Stored items:
====================

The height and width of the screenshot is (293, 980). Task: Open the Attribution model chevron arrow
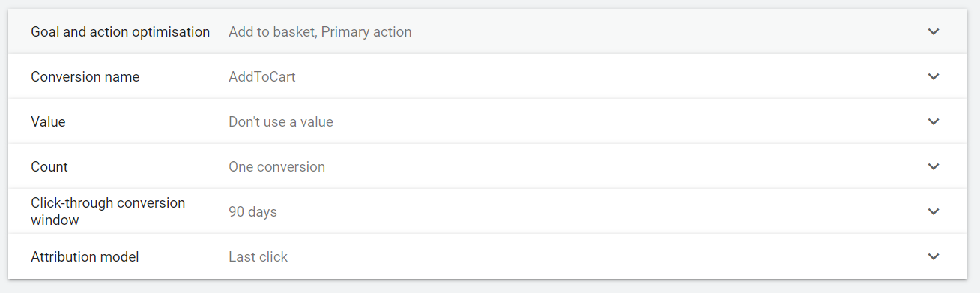933,256
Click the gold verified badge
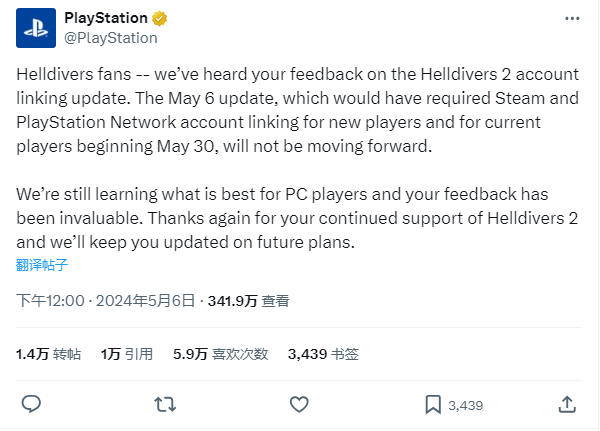This screenshot has width=600, height=431. tap(160, 18)
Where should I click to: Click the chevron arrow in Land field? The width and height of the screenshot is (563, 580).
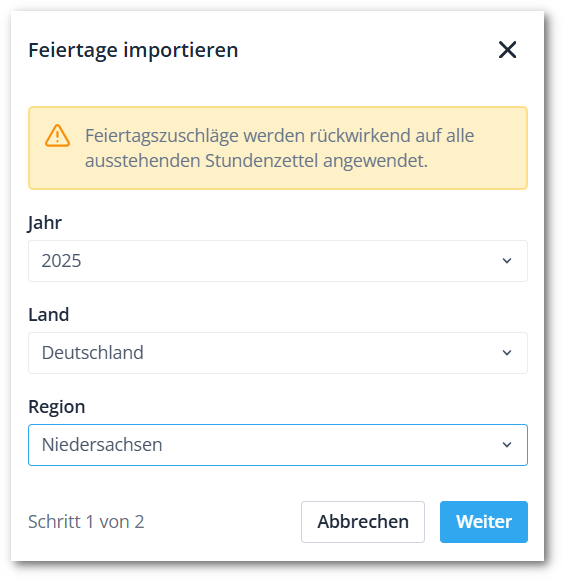pos(507,353)
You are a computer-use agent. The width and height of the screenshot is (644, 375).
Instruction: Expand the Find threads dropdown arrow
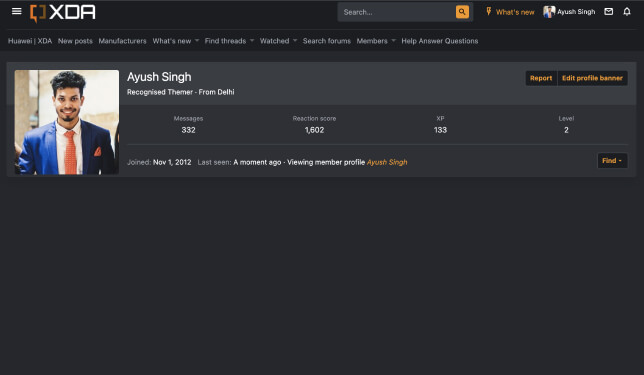[x=252, y=41]
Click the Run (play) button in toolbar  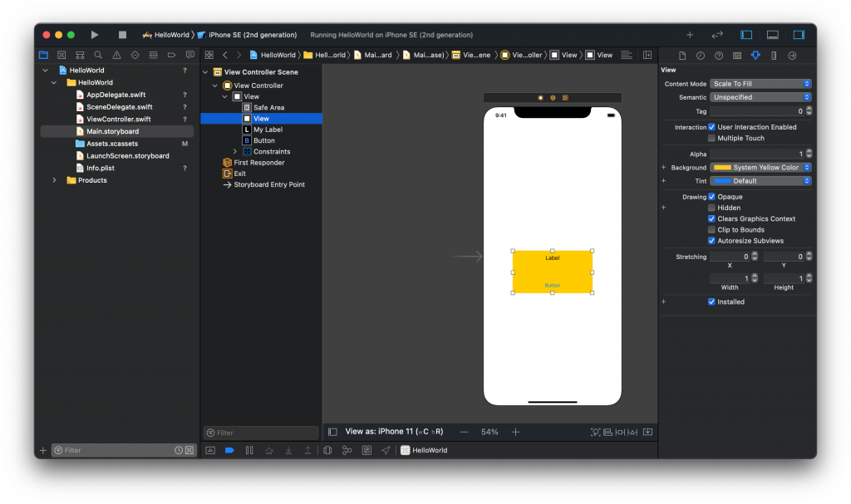pos(95,35)
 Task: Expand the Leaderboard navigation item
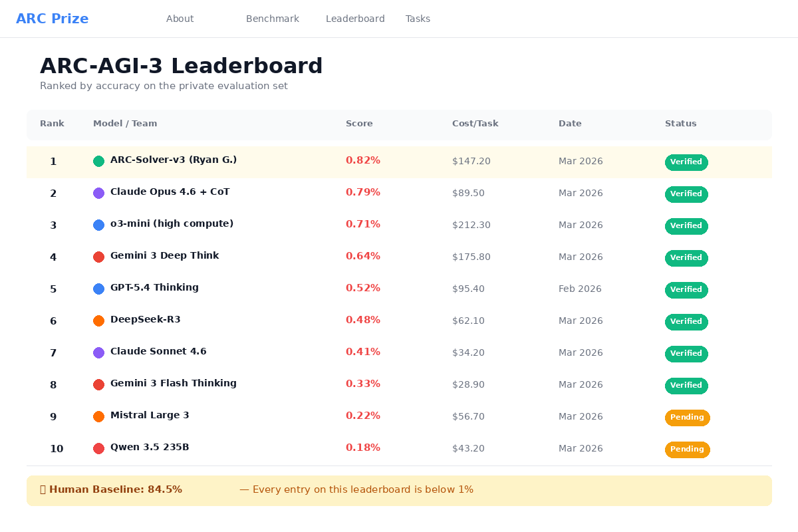(355, 19)
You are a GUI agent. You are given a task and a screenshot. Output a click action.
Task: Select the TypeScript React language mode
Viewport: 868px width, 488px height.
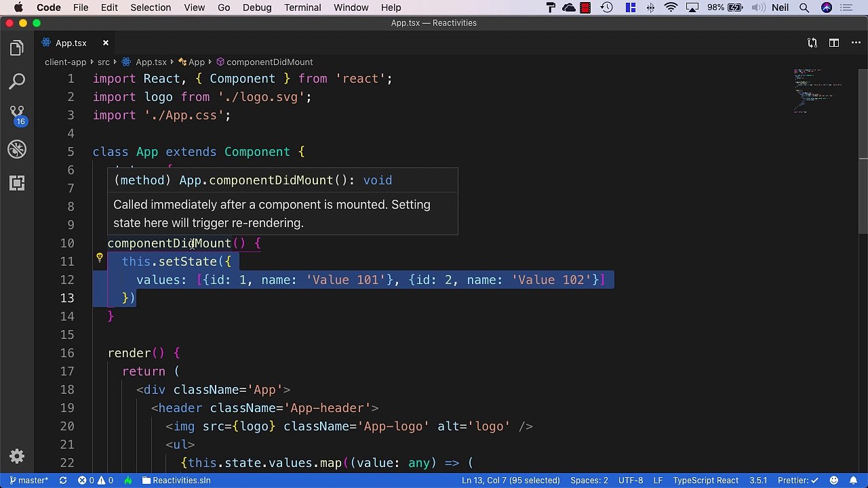tap(705, 480)
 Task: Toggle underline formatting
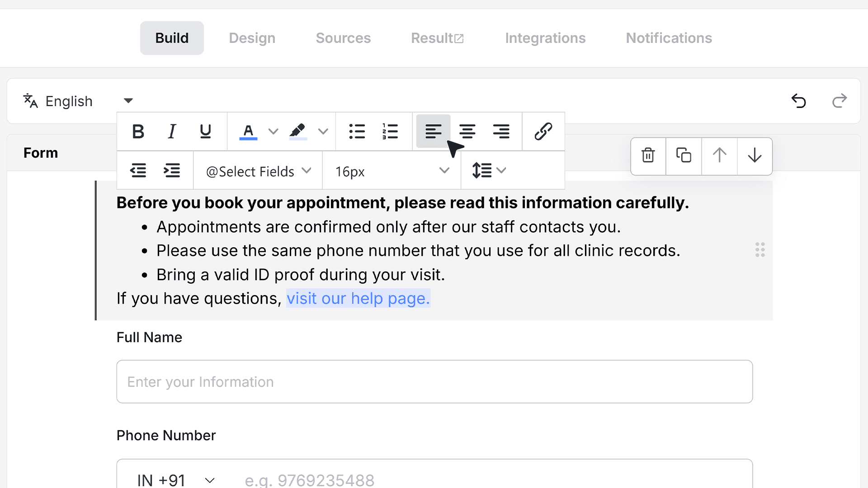[205, 131]
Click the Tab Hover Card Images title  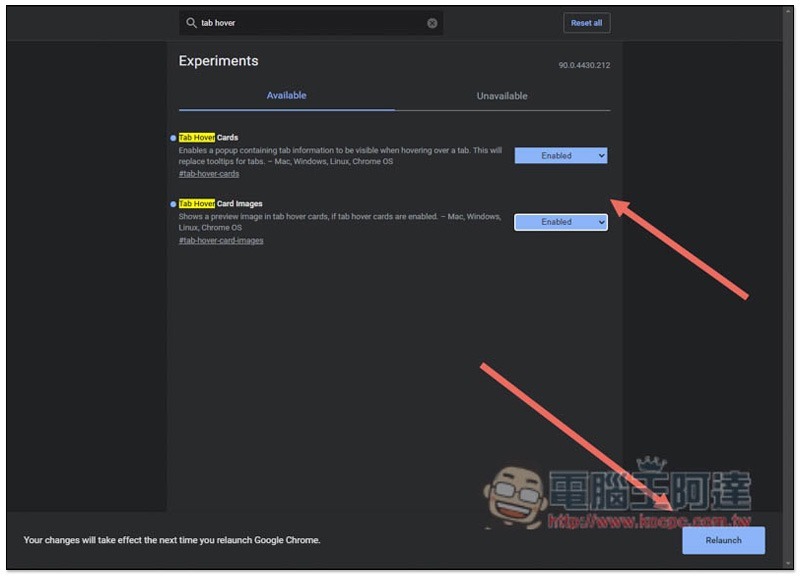pyautogui.click(x=220, y=204)
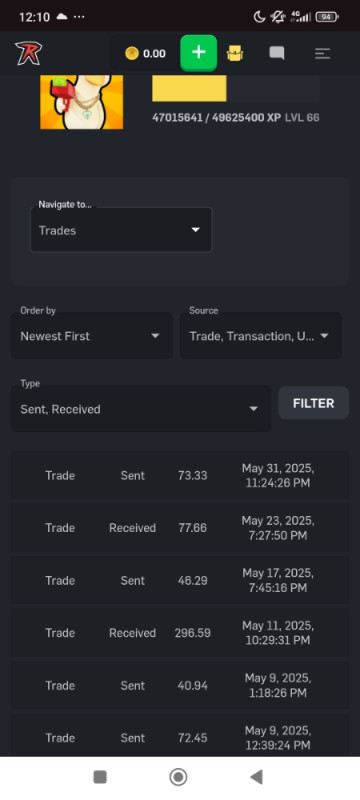Expand the Order by Newest First dropdown
360x800 pixels.
click(92, 336)
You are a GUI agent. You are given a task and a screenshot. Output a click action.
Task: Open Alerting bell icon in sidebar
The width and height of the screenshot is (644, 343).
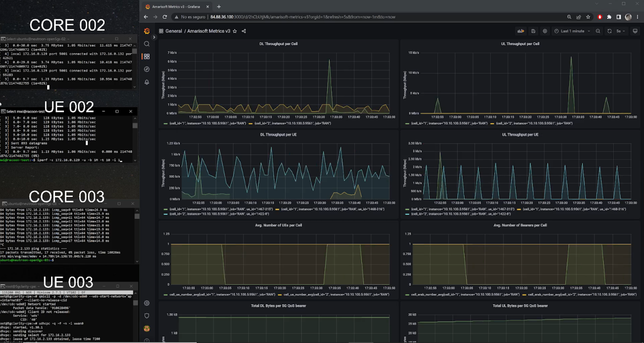147,82
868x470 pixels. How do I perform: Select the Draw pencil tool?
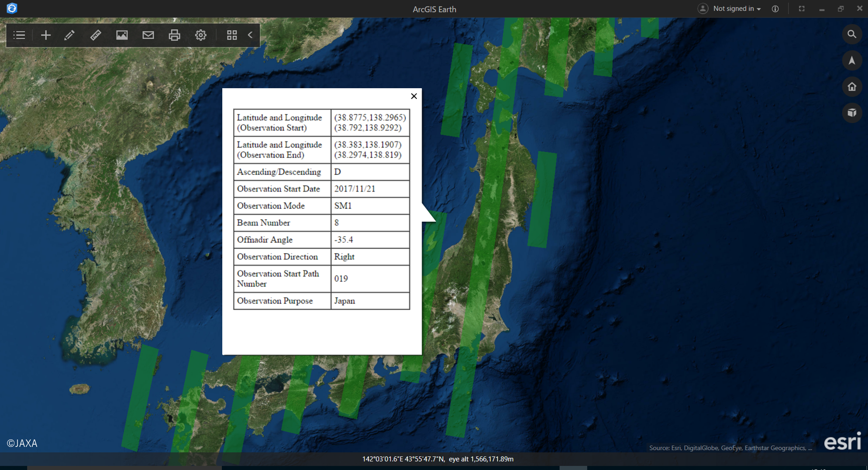(69, 35)
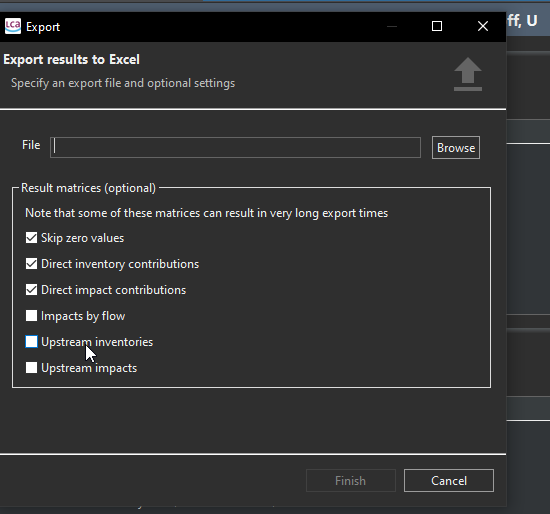
Task: Click the openLCA logo in title bar
Action: point(13,26)
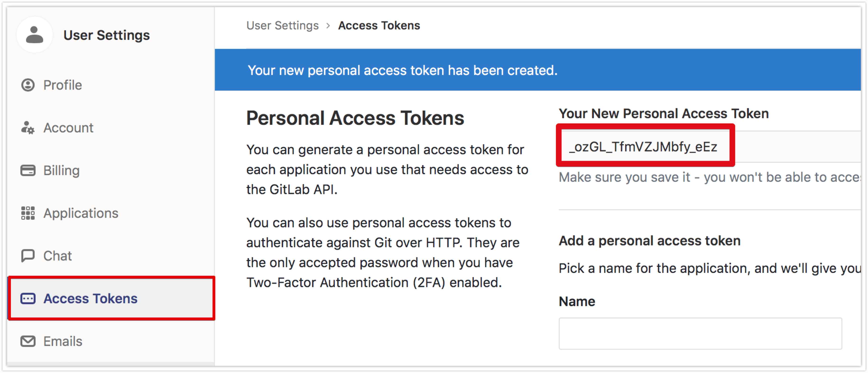Go to Account settings

[68, 128]
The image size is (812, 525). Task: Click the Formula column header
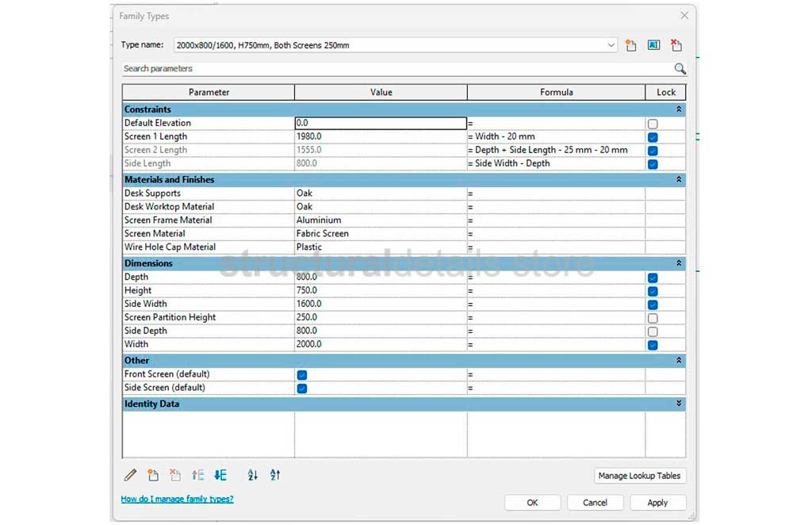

====================

I would like the lines from the one with "Task: Open Alerting bell icon in sidebar" through the last line of the data above retyped exactly, with pictures left out, please.

TASK RESULT →
Task: Open Alerting bell icon in sidebar
The width and height of the screenshot is (644, 343).
147,82
868x470 pixels. How do I perform: Select the Draw pencil tool?
(69, 35)
Task: Click the openLCA logo in title bar
Action: point(13,26)
Go to Account settings

[68, 128]
The image size is (812, 525). Task: Click the Formula column header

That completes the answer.